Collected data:
- - -
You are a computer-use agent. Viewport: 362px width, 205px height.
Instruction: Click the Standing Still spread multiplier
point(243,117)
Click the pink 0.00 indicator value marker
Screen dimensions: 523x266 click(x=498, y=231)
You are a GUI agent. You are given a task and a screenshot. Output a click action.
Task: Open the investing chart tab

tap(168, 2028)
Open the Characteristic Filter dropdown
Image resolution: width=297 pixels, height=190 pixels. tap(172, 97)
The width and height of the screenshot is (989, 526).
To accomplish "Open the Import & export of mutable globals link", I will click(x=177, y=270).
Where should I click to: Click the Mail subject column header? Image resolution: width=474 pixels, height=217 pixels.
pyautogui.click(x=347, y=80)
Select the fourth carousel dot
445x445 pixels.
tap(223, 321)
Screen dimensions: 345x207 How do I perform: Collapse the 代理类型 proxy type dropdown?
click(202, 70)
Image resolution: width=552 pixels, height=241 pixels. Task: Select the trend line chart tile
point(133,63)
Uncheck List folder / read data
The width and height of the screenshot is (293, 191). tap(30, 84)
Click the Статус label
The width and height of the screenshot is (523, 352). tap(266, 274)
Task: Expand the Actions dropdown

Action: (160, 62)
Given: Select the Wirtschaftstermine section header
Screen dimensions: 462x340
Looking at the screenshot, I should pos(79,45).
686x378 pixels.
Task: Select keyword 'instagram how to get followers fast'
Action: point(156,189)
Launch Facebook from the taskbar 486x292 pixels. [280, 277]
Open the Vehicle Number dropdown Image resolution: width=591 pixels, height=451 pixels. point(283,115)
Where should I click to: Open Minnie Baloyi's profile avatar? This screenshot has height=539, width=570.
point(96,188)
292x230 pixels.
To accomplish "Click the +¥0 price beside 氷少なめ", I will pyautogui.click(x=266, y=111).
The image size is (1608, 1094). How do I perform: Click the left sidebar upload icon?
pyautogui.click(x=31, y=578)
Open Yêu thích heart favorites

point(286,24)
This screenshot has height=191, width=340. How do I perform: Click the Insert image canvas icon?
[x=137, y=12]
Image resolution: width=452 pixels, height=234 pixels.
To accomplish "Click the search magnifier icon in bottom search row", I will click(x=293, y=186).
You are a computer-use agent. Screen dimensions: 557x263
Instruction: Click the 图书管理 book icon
- - -
TASK PROMPT: Write the data from above out again, exactly.

RESPONSE TO THE TASK:
You are a computer-use agent. Viewport: 362px width, 205px height.
Instruction: Click the Standing Still spread multiplier
point(243,117)
Click the pink 0.00 indicator value marker
Screen dimensions: 523x266 click(x=498, y=231)
You are a GUI agent. You are given a task and a screenshot. Output a click action.
Task: Open the investing chart tab

tap(168, 2028)
Open the Characteristic Filter dropdown
Image resolution: width=297 pixels, height=190 pixels. tap(172, 97)
The width and height of the screenshot is (989, 526).
To accomplish "Open the Import & export of mutable globals link", I will click(x=177, y=270).
Where should I click to: Click the Mail subject column header? Image resolution: width=474 pixels, height=217 pixels.
pyautogui.click(x=347, y=80)
Select the fourth carousel dot
445x445 pixels.
tap(223, 321)
Screen dimensions: 345x207 How do I perform: Collapse the 代理类型 proxy type dropdown?
click(202, 70)
Image resolution: width=552 pixels, height=241 pixels. Task: Select the trend line chart tile
point(133,63)
Uncheck List folder / read data
The width and height of the screenshot is (293, 191). tap(30, 84)
Click the Статус label
The width and height of the screenshot is (523, 352). tap(266, 274)
Task: Expand the Actions dropdown

Action: (160, 62)
Given: Select the Wirtschaftstermine section header
Screen dimensions: 462x340
Looking at the screenshot, I should pos(79,45).
686x378 pixels.
Task: Select keyword 'instagram how to get followers fast'
Action: point(156,189)
Launch Facebook from the taskbar 486x292 pixels. [280, 277]
Open the Vehicle Number dropdown Image resolution: width=591 pixels, height=451 pixels. point(283,115)
Where should I click to: Open Minnie Baloyi's profile avatar? This screenshot has height=539, width=570.
point(96,188)
292x230 pixels.
To accomplish "Click the +¥0 price beside 氷少なめ", I will pyautogui.click(x=266, y=111).
The image size is (1608, 1094). How do I perform: Click the left sidebar upload icon?
pyautogui.click(x=31, y=578)
Open Yêu thích heart favorites

point(286,24)
This screenshot has height=191, width=340. How do I perform: Click the Insert image canvas icon?
[x=137, y=12]
Image resolution: width=452 pixels, height=234 pixels.
To accomplish "Click the search magnifier icon in bottom search row", I will click(x=293, y=186).
You are a computer-use agent. Screen dimensions: 557x263
Instruction: Click the 图书管理 book icon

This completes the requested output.